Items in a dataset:
==*==

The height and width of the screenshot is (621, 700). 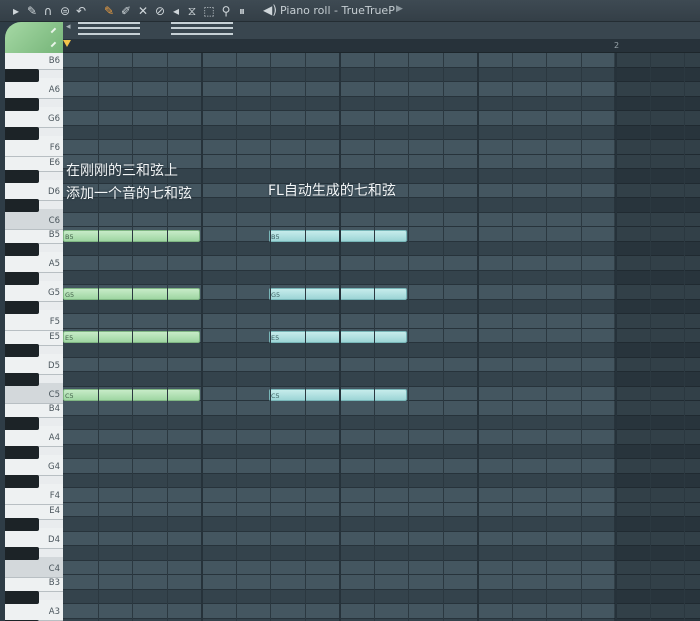 What do you see at coordinates (22, 75) in the screenshot?
I see `black-key-As6` at bounding box center [22, 75].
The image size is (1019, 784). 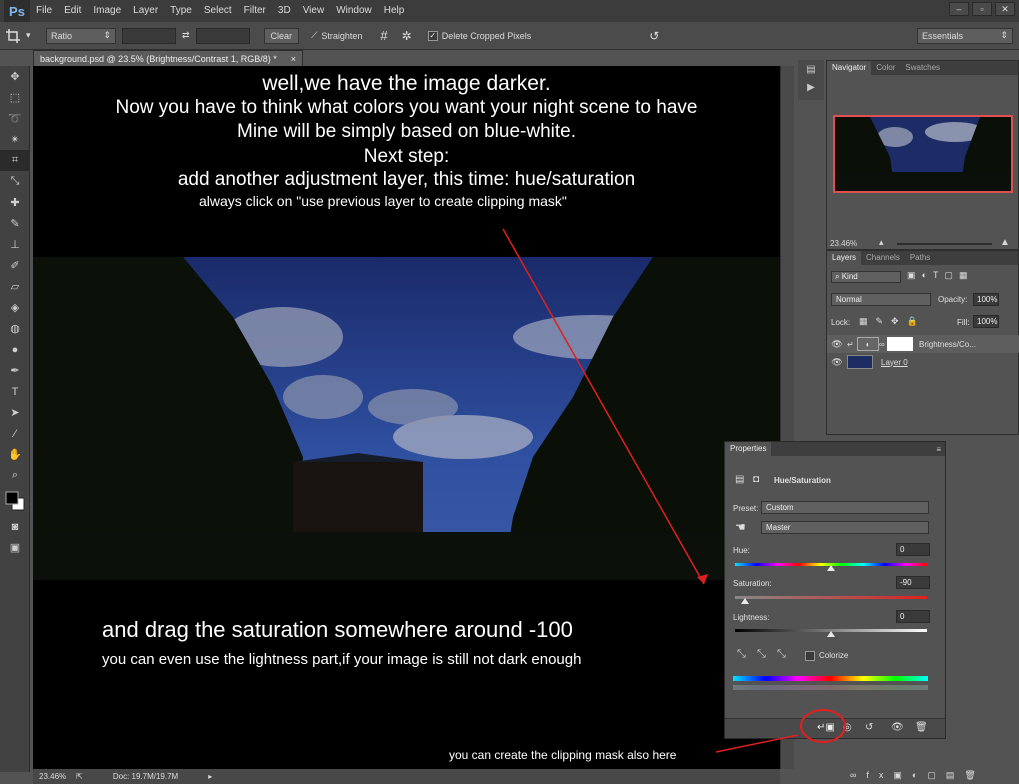 What do you see at coordinates (15, 98) in the screenshot?
I see `marquee-tool-icon: ⬚` at bounding box center [15, 98].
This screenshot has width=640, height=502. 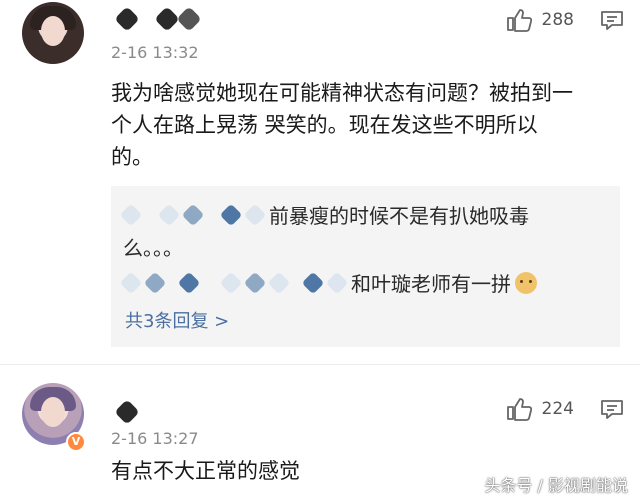 What do you see at coordinates (177, 320) in the screenshot?
I see `view-more-replies-link: 共3条回复 >` at bounding box center [177, 320].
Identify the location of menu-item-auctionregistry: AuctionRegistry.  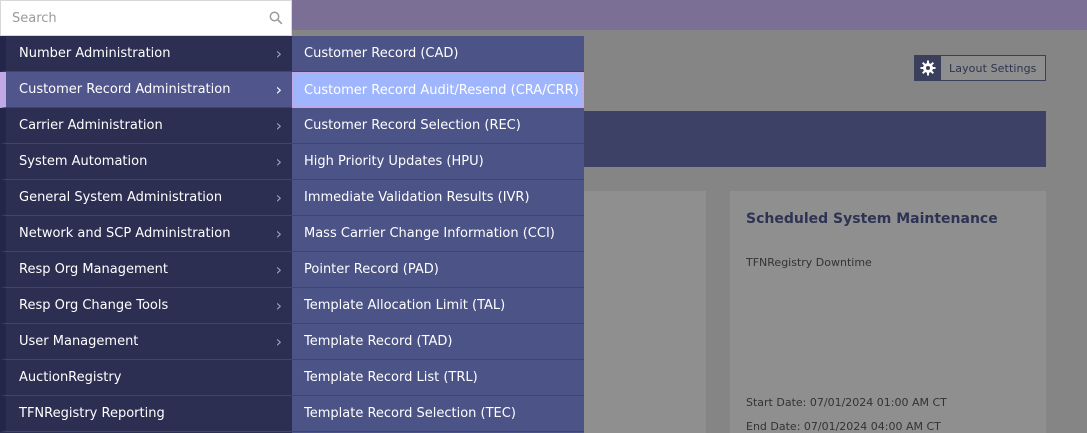
(146, 378).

==*==

Directions
Edit the records from the line with "Identify the location" through the end of the records, replacing "location" with "position" and changing nothing else. Leave the pictures out of your answer.

Exercise answer
Identify the position of menu-item-auctionregistry: AuctionRegistry.  
(146, 378).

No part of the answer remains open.